● What you will do: Retype the listing below line for line, with the pictures left out.
____ Provided information
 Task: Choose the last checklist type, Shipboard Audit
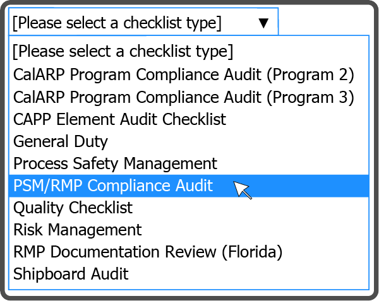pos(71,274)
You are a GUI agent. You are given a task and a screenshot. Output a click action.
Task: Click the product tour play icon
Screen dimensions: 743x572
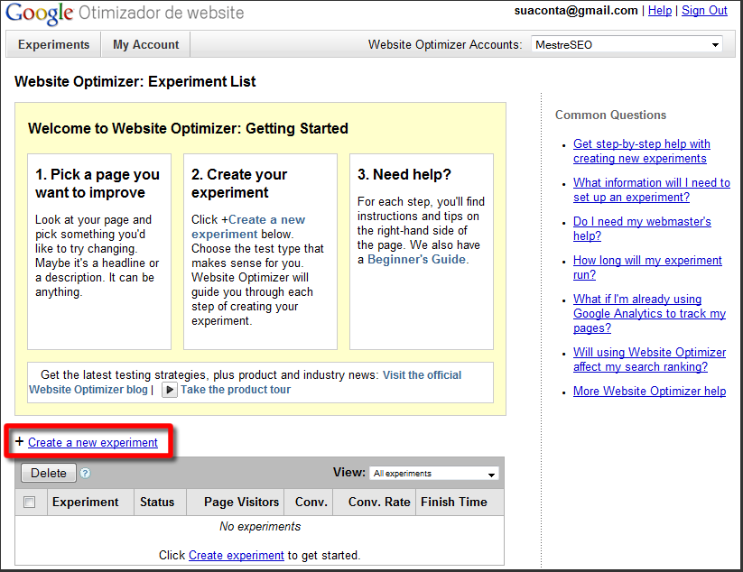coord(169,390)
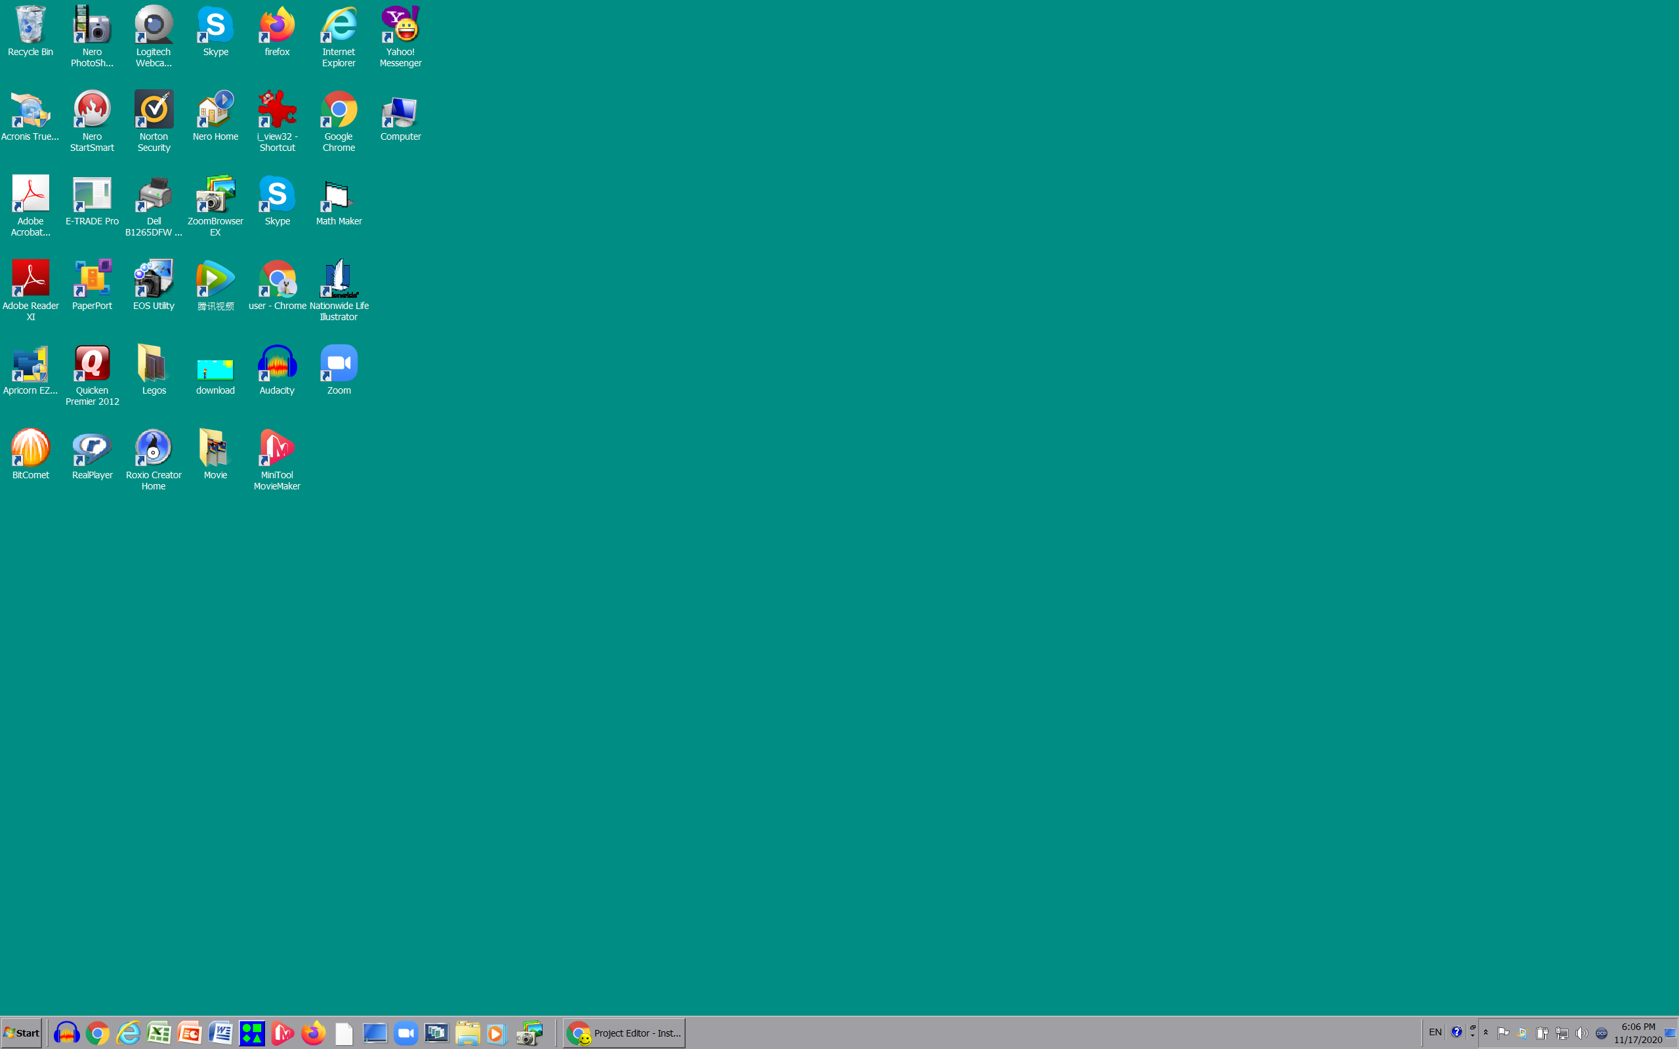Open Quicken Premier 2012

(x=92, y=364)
________
● Response to the exercise:
 Task: Choose the last checklist type, Shipboard Audit
pos(71,274)
You are a GUI agent. You are given a task and a screenshot. Output a click action.
Task: Click the product tour play icon
Screen dimensions: 743x572
coord(169,390)
Open Quicken Premier 2012

(x=92, y=364)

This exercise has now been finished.